Scrabble is effortless to pick up and play - looking at letters and putting words on the board comes pretty naturally to most literate people. However, the game has significant depth, as evidenced by its significant number of hard-core competitive players (see "Word Freak" by Stefan Fatsis for more on this). The most obvious source of the game's flexibility is the depth of the English language; these hundred tiles can be put to a lot of uses. Scrabble is a great way to show off your vocabulary, and for serious players, it's a good excuse to expand it. Playing humorous combinations of words or trying to bluff your opponents with fake ones add further entertainment value. However, the second level of depth to the game comes from the strategy involved in placing words. It's not enough to come up with a clever word - you also have to find the most profitable position for it. By watching the board closely, small words can be put to spectacular use, so right-brained and left-brained competitors have a fair shot against each other in spite of their differing talents.
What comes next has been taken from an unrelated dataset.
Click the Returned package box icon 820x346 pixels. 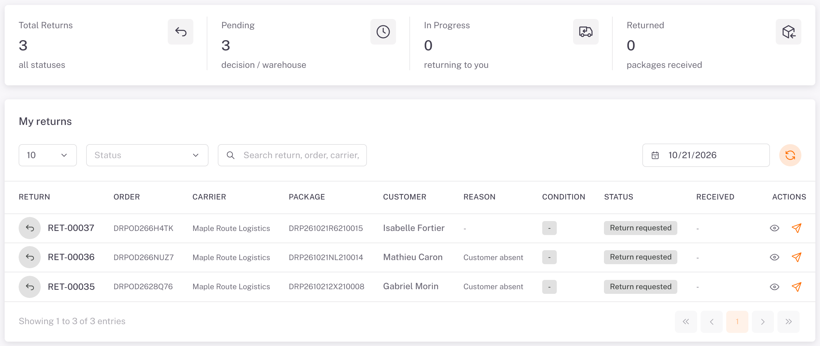(788, 32)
Obviously, the game is not for everyone - if you don't enjoy playing with words, you're unlikely to love Scrabble, even with its placement strategies. However, if you're not dead set against it, you have to admire it for its longevity and sheer playability. If you haven't dragged this one out in a while, it's worth revisiting; you may not run off to the tournaments right away, but you'll probably find that it's an hour or so well spent.